The programme includes 50 schools from five different fields of study which will have, according to some estimates, a very important role in the development of Serbia in the future decades. These five areas are electrical engineering, mechanical engineering, civil engineering, agriculture and health. She added that five more technical schools in the cities where the reviving of industry is expected will be given support for the organisation of continued training of the adults.
Bratic said that new curricula have been prepared under the programme for twenty professions in three-year and four-year secondary schools in the above mentioned fields of study.
One of the new elements in the curricula is a different ratio between theoretical lectures and practical training, said Bratic, specifying that in the three-year schools the ratio will be 70 percent of practice-30 percent of theory, while in four-year schools, that ration will be 60 to 40.
She said that more than 1,200 teachers have completed the training for teaching the new education programmes, and added that a special document on the new grading system has been prepared.

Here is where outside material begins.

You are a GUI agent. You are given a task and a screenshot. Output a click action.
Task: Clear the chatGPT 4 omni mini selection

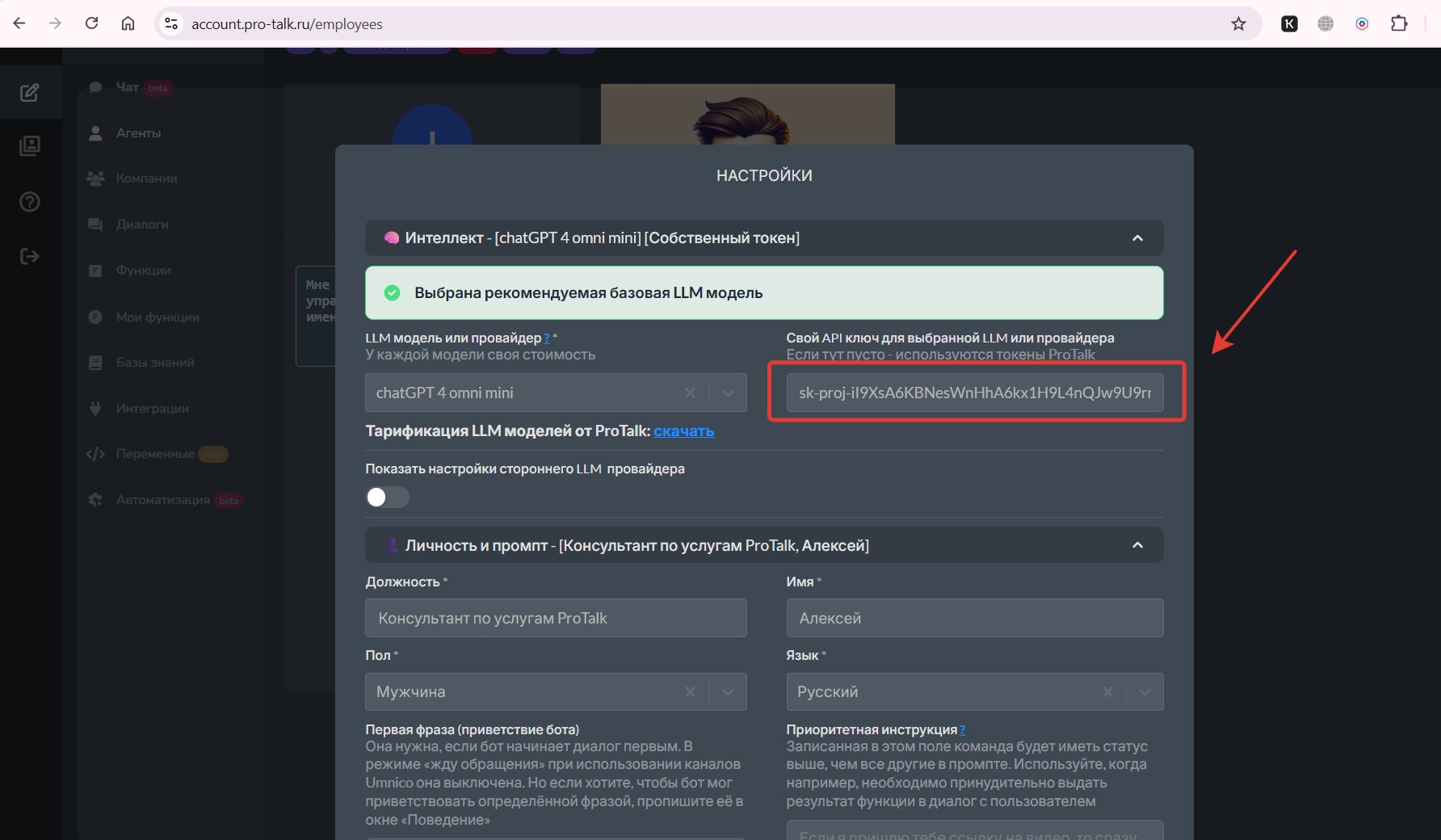[x=690, y=393]
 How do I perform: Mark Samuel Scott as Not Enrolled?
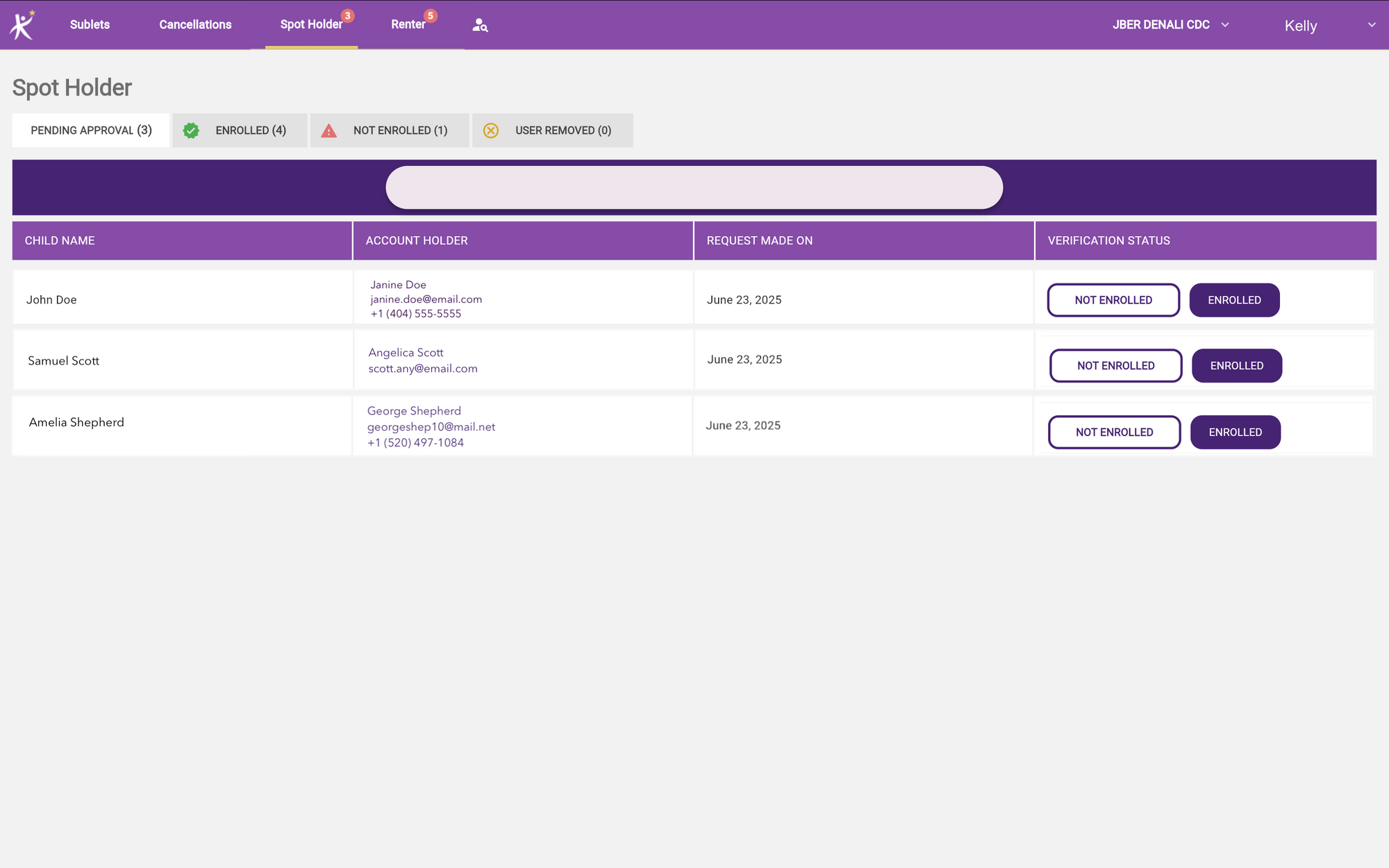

Approximately €2 million from the reform programme has been set aside for the refurbishment of 49 secondary technical schools. The repair works will include roofs, electrical and heating installations, as well as the change of carpentry. She highlighted that some schools in Vojvodina will be reconstructed for the first time in hundred years.
The equipping of schools will be carried out in two phases and will cost €5.5 million. In the first phase, schools will get 1,200 computers with follow-up equipment, while in the second phase, schools will be provided with state-of-the-art equipment for each field of study.
Head of the school network Radovan Zivkov said that the goal of the reform is to change the general approach to teaching, to introduce the use of active methods, to adjust programmes to student needs and enhance their individualisation.